- What the exercise asks -
Your answer must be the full listing below, repeated exactly.

________

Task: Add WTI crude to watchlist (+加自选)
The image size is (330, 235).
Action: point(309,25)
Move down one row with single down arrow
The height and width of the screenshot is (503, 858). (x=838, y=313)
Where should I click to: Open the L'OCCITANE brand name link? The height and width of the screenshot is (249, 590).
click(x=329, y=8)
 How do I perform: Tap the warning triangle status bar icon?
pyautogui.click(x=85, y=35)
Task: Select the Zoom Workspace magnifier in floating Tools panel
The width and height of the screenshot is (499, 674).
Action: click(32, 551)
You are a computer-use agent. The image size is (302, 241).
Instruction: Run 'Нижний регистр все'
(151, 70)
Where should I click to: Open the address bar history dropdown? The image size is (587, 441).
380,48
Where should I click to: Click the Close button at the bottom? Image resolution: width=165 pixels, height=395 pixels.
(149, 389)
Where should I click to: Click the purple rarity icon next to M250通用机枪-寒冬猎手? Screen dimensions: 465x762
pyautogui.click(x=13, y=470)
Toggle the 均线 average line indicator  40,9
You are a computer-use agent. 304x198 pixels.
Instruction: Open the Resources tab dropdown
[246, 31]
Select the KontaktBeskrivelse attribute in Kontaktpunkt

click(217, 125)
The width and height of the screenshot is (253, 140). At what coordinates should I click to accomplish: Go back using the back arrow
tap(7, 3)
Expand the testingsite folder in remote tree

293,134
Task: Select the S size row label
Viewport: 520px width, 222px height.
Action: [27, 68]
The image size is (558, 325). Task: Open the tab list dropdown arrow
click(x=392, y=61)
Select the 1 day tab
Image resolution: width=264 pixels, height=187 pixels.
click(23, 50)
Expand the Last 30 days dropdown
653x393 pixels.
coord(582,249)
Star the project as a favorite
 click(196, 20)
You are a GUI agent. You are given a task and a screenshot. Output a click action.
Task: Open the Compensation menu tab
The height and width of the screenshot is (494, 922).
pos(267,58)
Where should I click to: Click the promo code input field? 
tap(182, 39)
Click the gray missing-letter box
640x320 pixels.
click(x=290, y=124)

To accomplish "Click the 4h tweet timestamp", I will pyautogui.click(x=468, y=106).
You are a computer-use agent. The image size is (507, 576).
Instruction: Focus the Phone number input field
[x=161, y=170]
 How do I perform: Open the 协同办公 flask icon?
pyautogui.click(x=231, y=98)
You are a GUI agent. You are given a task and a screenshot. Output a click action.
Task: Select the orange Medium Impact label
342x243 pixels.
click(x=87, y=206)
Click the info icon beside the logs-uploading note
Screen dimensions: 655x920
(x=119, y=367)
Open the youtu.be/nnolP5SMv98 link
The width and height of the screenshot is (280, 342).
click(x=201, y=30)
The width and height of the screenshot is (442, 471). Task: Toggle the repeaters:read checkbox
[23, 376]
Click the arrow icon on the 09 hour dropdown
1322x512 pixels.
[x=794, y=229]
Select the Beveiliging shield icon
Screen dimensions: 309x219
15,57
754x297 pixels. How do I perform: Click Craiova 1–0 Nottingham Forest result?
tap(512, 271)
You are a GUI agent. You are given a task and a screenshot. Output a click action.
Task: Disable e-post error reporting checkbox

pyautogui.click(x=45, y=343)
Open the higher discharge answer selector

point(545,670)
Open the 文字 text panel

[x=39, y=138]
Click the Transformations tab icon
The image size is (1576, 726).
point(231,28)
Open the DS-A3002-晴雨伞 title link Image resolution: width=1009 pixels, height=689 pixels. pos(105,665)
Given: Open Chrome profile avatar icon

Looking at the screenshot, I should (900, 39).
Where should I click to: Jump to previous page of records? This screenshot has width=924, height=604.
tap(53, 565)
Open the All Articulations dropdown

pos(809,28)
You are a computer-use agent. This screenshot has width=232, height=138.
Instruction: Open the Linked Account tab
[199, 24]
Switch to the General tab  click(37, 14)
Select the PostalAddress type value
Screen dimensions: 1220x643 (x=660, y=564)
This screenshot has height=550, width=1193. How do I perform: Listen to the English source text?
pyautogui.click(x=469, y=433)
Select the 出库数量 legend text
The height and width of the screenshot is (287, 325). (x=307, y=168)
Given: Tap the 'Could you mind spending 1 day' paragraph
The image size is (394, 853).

________

- Completed task -
Task: Add WTI crude to watchlist (+加自选)
The image size is (330, 235).
Action: point(309,25)
Move down one row with single down arrow
The height and width of the screenshot is (503, 858). (x=838, y=313)
Where should I click to: Open the L'OCCITANE brand name link? The height and width of the screenshot is (249, 590).
click(x=329, y=8)
 How do I perform: Tap the warning triangle status bar icon?
pyautogui.click(x=85, y=35)
Task: Select the Zoom Workspace magnifier in floating Tools panel
The width and height of the screenshot is (499, 674).
Action: click(32, 551)
You are a computer-use agent. The image size is (302, 241).
Instruction: Run 'Нижний регистр все'
(151, 70)
Where should I click to: Open the address bar history dropdown? The image size is (587, 441).
380,48
Where should I click to: Click the Close button at the bottom? Image resolution: width=165 pixels, height=395 pixels.
(149, 389)
Where should I click to: Click the purple rarity icon next to M250通用机枪-寒冬猎手? Screen dimensions: 465x762
pyautogui.click(x=13, y=470)
Toggle the 均线 average line indicator  40,9
You are a computer-use agent. 304x198 pixels.
Instruction: Open the Resources tab dropdown
[246, 31]
Select the KontaktBeskrivelse attribute in Kontaktpunkt

click(217, 125)
The width and height of the screenshot is (253, 140). At what coordinates should I click to accomplish: Go back using the back arrow
tap(7, 3)
Expand the testingsite folder in remote tree

293,134
Task: Select the S size row label
Viewport: 520px width, 222px height.
Action: [27, 68]
The image size is (558, 325). Task: Open the tab list dropdown arrow
click(x=392, y=61)
Select the 1 day tab
Image resolution: width=264 pixels, height=187 pixels.
click(23, 50)
Expand the Last 30 days dropdown
653x393 pixels.
coord(582,249)
Star the project as a favorite
 click(196, 20)
You are a GUI agent. You are given a task and a screenshot. Output a click action.
Task: Open the Compensation menu tab
The height and width of the screenshot is (494, 922).
pos(267,58)
Where should I click to: Click the promo code input field? 
tap(182, 39)
Click the gray missing-letter box
640x320 pixels.
click(x=290, y=124)

To accomplish "Click the 4h tweet timestamp", I will pyautogui.click(x=468, y=106).
You are a computer-use agent. The image size is (507, 576).
Instruction: Focus the Phone number input field
[x=161, y=170]
 How do I perform: Open the 协同办公 flask icon?
pyautogui.click(x=231, y=98)
You are a GUI agent. You are given a task and a screenshot. Output a click action.
Task: Select the orange Medium Impact label
342x243 pixels.
click(x=87, y=206)
Click the info icon beside the logs-uploading note
Screen dimensions: 655x920
(x=119, y=367)
Open the youtu.be/nnolP5SMv98 link
The width and height of the screenshot is (280, 342).
click(x=201, y=30)
The width and height of the screenshot is (442, 471). Task: Toggle the repeaters:read checkbox
[23, 376]
Click the arrow icon on the 09 hour dropdown
1322x512 pixels.
[x=794, y=229]
Select the Beveiliging shield icon
Screen dimensions: 309x219
15,57
754x297 pixels. How do I perform: Click Craiova 1–0 Nottingham Forest result?
tap(512, 271)
You are a GUI agent. You are given a task and a screenshot. Output a click action.
Task: Disable e-post error reporting checkbox

pyautogui.click(x=45, y=343)
Open the higher discharge answer selector

point(545,670)
Open the 文字 text panel

[x=39, y=138]
Click the Transformations tab icon
The image size is (1576, 726).
point(231,28)
Open the DS-A3002-晴雨伞 title link Image resolution: width=1009 pixels, height=689 pixels. pos(105,665)
Given: Open Chrome profile avatar icon

Looking at the screenshot, I should (900, 39).
Where should I click to: Jump to previous page of records? This screenshot has width=924, height=604.
tap(53, 565)
Open the All Articulations dropdown

pos(809,28)
You are a computer-use agent. This screenshot has width=232, height=138.
Instruction: Open the Linked Account tab
[199, 24]
Switch to the General tab  click(37, 14)
Select the PostalAddress type value
Screen dimensions: 1220x643 (x=660, y=564)
This screenshot has height=550, width=1193. How do I perform: Listen to the English source text?
pyautogui.click(x=469, y=433)
Select the 出库数量 legend text
The height and width of the screenshot is (287, 325). (x=307, y=168)
Given: Tap the 'Could you mind spending 1 day' paragraph
The image size is (394, 853).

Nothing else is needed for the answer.